====== Entries supplied
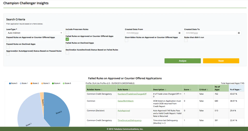Open the NumberofTradelinesChargedOff rule link
Viewport: 248px width, 131px height.
pyautogui.click(x=132, y=94)
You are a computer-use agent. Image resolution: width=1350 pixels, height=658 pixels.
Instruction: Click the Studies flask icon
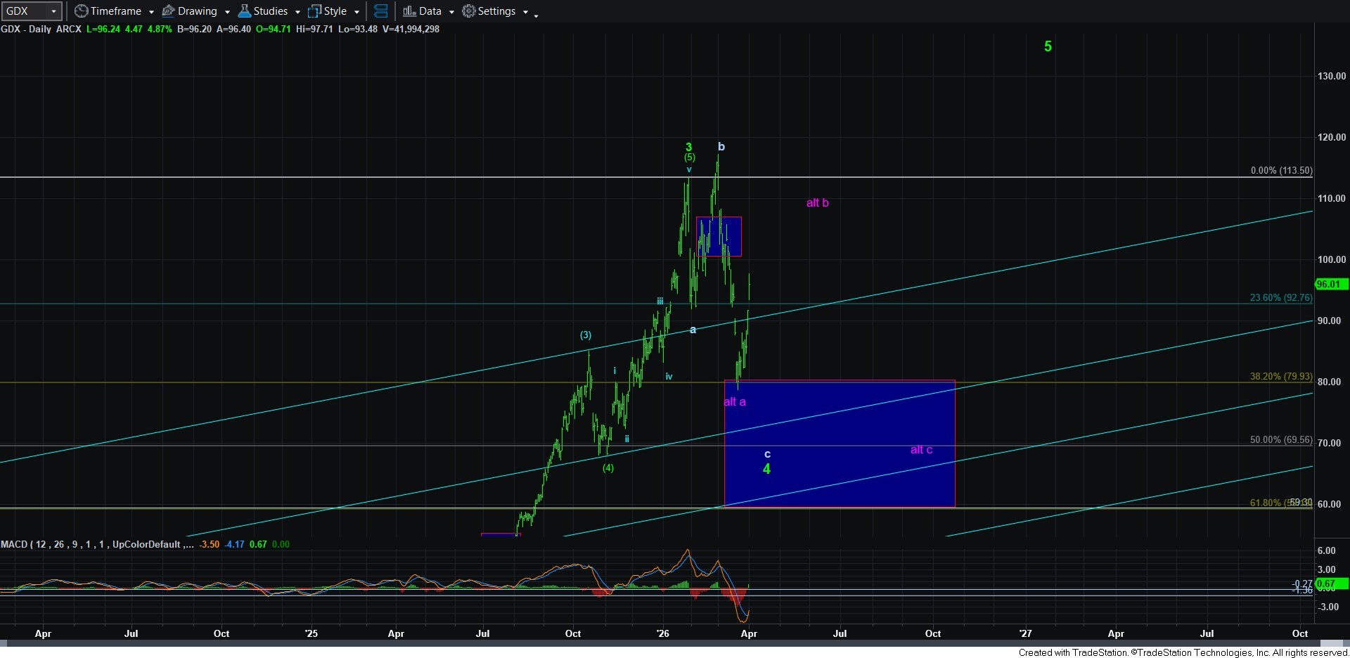[x=245, y=11]
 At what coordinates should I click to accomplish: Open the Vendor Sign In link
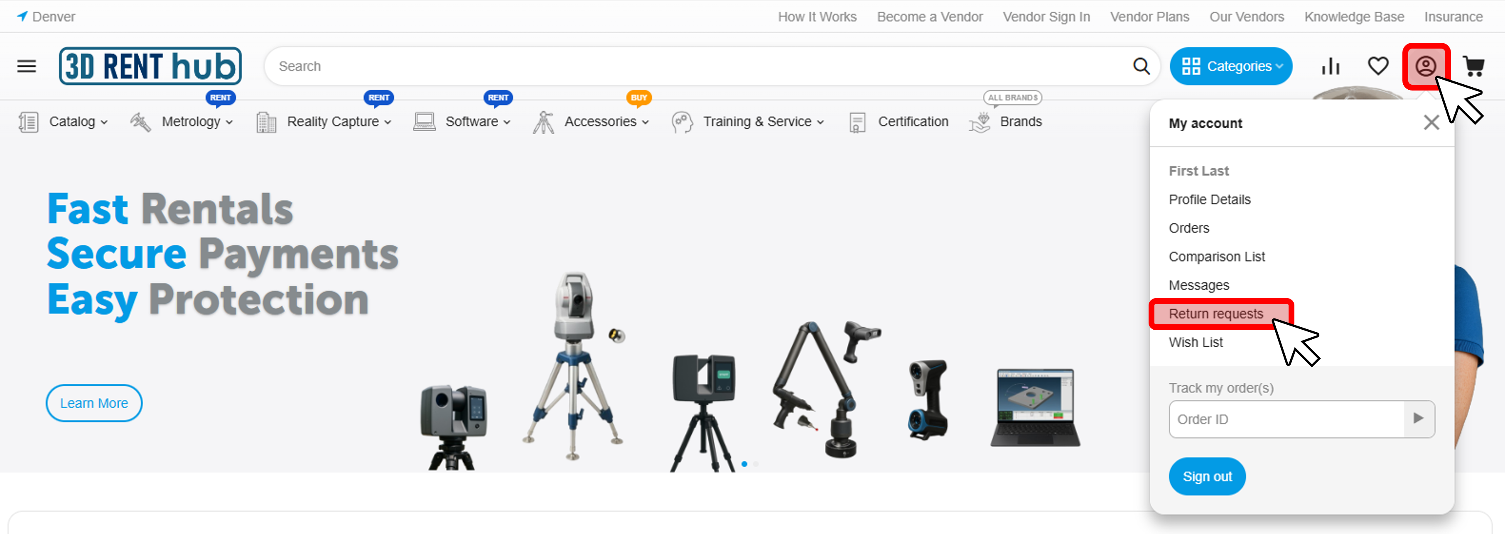point(1046,16)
============
• **Short task**:
Display each line of the records that contains the string "width", treating uppercase and lowercase as different.

• **Solution below**:
Viewport: 248px width, 131px height.
You are a computer-use agent. Image resolution: width=1350 pixels, height=658 pixels.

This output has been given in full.